Salí a un buen ritmo de trote los primeros 4,5K ya que eran un falso plano para luego empezar a arremeter la principal subida de la carrera: en aproximadamente 8,5K tuve que ganar unos 850 mts. de altura (para los mendocinos casi un cerro Gateado). En total hice 13K en casi tres horas (es decir media hora más de lo que me demanda en un entrenamiento trepar el Gateado). Todo iba como lo tenía planeado: hacer una carrera conservadora ya que el objetivo era terminarla. Ya en el punto más alto, en pleno cordón Chacabuco, a unos 850 msnm vendría la etapa más dura: una meseta de unos 8K a pura piedra (peor que en los ásperos cerros mendocinos) con una temperatura de unos -10°C y, lo más difícil, un viento blanco de por lo menos 50 km/h, de frente, con nieve o agua nieve… La travesía fue un verdadero martirio: porque los pies sufrían las inclementes piedras y el resto del cuerpo el crudo frío. No podía correr. Ya sentía el sueño por una noche sin dormir. Y encima no podía sentarme a descansar. Estar 5 minutos quieto allí era el camino seguro a una hipotermia y, casi seguro, a la muerte…

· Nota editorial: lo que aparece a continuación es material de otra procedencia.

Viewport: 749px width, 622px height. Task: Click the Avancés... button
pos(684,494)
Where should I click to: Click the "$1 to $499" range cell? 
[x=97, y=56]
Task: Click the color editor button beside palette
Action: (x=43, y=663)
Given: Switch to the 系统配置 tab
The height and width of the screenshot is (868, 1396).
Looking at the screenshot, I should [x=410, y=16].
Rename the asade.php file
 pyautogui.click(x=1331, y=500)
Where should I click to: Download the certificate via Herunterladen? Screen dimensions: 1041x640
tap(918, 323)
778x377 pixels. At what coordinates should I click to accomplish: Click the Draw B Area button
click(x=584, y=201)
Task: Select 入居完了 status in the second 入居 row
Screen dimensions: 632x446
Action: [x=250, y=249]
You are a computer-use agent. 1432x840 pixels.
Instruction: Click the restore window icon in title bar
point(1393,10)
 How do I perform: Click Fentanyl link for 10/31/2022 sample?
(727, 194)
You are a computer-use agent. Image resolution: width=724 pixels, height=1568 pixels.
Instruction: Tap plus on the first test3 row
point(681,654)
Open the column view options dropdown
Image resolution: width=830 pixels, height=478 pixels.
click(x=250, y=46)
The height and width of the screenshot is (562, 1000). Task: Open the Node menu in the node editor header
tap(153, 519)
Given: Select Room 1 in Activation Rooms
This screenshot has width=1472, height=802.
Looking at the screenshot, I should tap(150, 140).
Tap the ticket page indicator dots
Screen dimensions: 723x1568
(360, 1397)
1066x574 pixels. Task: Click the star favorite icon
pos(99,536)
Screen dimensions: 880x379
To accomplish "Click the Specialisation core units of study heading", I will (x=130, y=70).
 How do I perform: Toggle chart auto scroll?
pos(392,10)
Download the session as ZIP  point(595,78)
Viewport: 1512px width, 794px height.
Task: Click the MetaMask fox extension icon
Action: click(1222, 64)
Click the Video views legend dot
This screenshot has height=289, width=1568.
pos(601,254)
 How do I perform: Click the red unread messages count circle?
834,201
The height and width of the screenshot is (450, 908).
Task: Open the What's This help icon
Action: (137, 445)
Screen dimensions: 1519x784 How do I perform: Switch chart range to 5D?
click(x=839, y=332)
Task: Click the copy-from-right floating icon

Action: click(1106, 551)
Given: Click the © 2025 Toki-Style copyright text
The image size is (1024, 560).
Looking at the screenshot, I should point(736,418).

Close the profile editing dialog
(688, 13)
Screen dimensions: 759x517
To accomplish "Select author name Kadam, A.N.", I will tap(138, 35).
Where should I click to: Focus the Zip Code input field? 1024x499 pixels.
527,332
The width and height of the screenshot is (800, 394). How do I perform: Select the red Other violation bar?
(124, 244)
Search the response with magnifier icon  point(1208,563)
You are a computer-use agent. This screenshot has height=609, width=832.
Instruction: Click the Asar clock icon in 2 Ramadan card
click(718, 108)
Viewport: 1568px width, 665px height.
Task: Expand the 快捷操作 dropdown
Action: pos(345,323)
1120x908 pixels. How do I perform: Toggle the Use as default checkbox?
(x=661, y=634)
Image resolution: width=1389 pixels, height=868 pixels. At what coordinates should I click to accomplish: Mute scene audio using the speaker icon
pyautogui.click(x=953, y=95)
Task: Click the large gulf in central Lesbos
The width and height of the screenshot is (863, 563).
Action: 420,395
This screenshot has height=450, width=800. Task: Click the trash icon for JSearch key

Desde ese momento saqué a relucir la fortaleza mental que cultivé, vía ejercicios de avanzada, tras meses de entrenamiento en ácumen, el centro deportivo de La Pirámide Sportvision. Podía mantener la mirada recta para no perder el objetivo de frente, pero (moviendo los ojos a ambos lados y hacia arriba y abajo) tenía una buena visión periférica para no perder el sentido de la ubicación y del equilibrio. Era imposible correr. Pero no me detenía. Y le saqué algo positivo al crudo frío: el viento helado me despabiló y perdí el sueño. Así, tras dos horas de marcha empecé el descenso por una quebrada que terminaba en un bosque encantado.

¿Venía lo más fácil? No. Lo peor pasó pero ahora había que afrontar una pendiente descendente grosa pero plena de barro y piedra. No podía trotar. A bajar con cuidado. A pesar de la precaución me vivía resbalando y cayendo al lodo. Para colmo quedó herido mi orgullo: en una de las caídas fui filmado por un camarógrafo japonés de la cadena NHK ¡Quedé escrachado! La humorada sirvió para seguir a paso firme.

El bosque encantado…

Así las cosas, en pleno descenso me topé, ya en el K72 con otro puesto de asistencia donde repuse agua comí un poco y seguí camino. Pensé que podría trotar, pero ello fue muy difícil: si bien nos adentramos en un extasiante y hermoso bosque de tonos ocres, matizados con el blanco de la nieve que no paraba de caer, los senderos eran puro barro y turba (***). Ello implicaba enterrar los pies en forma permanente y, en algunos casos, las piernas hasta las rodillas. A chapotear y seguir. El sufrimiento era tal que rogaba pasar por arroyos de agua helada para “limpiar” las zapatillas de barro.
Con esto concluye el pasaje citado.